Each line in the entries below that holds the word "cell" belongs in the answer.

(Dataset records)
____________
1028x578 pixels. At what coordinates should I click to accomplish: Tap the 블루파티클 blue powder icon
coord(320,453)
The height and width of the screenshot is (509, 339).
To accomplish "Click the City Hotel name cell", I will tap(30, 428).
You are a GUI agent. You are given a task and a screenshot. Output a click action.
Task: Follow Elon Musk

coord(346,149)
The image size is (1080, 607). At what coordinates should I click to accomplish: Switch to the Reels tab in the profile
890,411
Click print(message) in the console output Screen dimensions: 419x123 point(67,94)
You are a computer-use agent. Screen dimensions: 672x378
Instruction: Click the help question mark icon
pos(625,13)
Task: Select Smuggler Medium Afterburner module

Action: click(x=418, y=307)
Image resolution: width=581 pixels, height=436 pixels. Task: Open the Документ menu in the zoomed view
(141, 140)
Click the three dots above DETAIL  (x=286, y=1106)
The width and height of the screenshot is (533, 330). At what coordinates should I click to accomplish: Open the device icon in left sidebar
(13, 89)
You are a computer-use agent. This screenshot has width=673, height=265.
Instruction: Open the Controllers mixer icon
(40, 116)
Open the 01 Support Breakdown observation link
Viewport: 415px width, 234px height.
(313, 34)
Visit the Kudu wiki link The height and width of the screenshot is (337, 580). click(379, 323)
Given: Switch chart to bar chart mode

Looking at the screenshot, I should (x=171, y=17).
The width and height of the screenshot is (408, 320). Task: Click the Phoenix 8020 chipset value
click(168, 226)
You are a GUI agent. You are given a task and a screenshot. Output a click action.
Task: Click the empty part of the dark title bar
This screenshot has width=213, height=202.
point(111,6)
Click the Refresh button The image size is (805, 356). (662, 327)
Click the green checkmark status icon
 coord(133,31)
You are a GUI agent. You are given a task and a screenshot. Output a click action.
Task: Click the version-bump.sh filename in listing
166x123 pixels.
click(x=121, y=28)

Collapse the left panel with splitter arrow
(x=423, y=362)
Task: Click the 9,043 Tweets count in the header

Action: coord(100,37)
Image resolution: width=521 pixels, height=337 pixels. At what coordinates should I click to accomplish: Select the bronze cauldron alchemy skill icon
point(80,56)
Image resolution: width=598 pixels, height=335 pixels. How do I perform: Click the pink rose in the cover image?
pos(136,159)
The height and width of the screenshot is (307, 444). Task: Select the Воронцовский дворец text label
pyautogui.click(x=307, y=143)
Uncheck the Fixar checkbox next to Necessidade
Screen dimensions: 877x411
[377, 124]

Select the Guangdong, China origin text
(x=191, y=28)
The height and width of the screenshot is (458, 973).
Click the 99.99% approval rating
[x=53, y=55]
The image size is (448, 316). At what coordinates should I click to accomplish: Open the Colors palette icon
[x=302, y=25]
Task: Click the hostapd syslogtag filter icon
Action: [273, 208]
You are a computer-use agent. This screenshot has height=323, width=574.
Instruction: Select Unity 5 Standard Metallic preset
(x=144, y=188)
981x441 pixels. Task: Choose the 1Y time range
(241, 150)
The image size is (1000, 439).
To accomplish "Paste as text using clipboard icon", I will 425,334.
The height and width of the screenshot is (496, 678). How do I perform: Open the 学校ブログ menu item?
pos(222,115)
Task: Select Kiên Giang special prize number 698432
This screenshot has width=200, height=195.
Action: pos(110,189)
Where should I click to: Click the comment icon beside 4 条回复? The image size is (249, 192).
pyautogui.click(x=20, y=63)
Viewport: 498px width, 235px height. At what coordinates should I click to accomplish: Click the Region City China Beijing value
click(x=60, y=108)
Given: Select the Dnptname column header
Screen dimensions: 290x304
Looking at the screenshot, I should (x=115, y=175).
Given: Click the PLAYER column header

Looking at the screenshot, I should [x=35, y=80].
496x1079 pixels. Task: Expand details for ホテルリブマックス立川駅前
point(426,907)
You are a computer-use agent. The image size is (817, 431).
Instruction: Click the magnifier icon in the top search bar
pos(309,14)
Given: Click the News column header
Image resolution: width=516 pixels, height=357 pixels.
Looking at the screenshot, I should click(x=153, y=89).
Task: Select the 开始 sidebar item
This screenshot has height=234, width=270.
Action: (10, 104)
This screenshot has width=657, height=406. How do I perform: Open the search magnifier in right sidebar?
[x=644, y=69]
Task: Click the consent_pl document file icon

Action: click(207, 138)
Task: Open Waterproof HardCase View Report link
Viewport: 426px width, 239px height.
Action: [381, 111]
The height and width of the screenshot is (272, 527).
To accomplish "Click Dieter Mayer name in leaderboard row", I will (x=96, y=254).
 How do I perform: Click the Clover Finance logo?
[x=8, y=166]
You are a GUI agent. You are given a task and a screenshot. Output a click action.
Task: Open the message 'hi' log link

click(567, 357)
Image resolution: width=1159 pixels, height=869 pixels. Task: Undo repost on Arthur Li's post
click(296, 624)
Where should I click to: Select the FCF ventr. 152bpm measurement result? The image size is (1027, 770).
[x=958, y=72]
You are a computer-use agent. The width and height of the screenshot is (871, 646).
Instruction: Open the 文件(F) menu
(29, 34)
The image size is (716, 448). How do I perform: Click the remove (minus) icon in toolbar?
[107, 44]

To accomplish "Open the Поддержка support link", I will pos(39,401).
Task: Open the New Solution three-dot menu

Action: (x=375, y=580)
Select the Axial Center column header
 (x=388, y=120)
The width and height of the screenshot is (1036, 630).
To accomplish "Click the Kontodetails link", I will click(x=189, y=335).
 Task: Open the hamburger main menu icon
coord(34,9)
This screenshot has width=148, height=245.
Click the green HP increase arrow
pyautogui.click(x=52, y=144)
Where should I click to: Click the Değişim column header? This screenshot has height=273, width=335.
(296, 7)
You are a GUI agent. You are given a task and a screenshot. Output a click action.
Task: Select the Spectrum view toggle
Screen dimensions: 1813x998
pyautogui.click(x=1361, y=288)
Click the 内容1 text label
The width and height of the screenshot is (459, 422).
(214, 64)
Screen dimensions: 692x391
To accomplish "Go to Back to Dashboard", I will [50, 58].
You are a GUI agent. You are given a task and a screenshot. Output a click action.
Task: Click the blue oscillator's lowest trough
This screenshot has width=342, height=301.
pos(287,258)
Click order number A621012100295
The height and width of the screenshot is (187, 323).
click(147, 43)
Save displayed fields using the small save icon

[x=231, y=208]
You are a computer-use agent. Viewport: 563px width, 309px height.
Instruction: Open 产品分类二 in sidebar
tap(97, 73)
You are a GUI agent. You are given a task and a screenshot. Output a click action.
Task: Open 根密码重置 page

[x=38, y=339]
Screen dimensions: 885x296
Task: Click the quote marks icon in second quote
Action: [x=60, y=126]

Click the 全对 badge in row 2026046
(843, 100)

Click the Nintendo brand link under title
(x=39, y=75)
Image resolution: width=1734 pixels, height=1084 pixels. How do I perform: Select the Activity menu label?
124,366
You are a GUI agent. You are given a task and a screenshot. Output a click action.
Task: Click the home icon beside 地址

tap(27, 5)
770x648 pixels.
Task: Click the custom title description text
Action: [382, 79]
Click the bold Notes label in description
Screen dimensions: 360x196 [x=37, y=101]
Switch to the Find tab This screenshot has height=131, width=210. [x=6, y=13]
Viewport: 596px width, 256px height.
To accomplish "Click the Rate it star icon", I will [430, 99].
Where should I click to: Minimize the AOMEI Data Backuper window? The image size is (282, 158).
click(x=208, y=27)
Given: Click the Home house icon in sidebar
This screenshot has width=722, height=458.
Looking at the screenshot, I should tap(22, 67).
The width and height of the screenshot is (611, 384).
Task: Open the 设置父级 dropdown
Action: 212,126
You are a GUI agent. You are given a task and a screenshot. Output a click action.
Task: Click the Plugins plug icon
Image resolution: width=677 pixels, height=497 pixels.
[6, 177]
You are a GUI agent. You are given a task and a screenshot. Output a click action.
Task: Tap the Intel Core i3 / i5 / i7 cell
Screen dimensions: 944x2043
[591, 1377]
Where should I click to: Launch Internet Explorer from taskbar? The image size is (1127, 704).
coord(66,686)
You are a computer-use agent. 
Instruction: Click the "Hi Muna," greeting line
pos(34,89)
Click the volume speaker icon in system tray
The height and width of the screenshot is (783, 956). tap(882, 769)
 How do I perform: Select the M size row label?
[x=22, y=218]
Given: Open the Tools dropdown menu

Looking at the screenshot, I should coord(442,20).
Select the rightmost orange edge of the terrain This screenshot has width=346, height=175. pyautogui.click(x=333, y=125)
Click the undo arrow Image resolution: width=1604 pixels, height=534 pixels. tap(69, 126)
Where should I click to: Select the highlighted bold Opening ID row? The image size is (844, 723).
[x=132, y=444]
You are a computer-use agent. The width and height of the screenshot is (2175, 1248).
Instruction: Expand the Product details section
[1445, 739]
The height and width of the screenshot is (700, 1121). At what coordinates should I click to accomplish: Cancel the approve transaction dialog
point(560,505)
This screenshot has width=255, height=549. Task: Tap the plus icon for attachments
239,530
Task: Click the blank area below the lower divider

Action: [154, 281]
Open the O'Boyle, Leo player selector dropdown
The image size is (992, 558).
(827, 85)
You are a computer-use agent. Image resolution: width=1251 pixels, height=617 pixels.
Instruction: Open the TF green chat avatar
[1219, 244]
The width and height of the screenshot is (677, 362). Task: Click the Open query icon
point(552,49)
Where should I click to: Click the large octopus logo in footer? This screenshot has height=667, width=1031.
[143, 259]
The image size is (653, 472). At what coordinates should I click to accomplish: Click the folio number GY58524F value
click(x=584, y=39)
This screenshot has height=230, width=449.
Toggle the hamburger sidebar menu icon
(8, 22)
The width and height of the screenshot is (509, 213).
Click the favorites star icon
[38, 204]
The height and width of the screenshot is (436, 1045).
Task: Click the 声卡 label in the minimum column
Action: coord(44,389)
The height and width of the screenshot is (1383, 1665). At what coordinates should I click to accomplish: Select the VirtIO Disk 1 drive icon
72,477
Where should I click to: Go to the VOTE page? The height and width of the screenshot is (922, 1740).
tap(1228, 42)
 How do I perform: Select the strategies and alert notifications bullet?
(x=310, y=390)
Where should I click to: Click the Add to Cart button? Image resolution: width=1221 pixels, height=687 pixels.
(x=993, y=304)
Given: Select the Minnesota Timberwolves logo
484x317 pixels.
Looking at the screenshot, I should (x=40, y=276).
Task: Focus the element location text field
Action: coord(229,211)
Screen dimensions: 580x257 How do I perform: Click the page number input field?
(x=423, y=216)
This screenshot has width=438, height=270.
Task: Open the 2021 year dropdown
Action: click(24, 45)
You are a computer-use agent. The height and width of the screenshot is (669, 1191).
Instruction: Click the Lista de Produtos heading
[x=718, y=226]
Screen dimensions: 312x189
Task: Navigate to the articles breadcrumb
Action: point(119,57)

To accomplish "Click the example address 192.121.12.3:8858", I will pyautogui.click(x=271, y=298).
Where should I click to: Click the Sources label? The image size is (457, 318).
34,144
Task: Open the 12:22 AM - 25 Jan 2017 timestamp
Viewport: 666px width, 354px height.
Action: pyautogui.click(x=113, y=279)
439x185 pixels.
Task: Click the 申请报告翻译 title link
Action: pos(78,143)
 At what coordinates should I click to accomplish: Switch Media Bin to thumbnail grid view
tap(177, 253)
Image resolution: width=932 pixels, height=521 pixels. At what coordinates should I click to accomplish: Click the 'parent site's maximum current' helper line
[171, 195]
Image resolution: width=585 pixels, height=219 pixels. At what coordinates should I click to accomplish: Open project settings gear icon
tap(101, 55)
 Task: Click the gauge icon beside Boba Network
____________
● ANSWER TO THIS PROBLEM
To accomplish "Click the City Hotel name cell", I will tap(30, 428).
Task: Tap the Intel Core i3 / i5 / i7 cell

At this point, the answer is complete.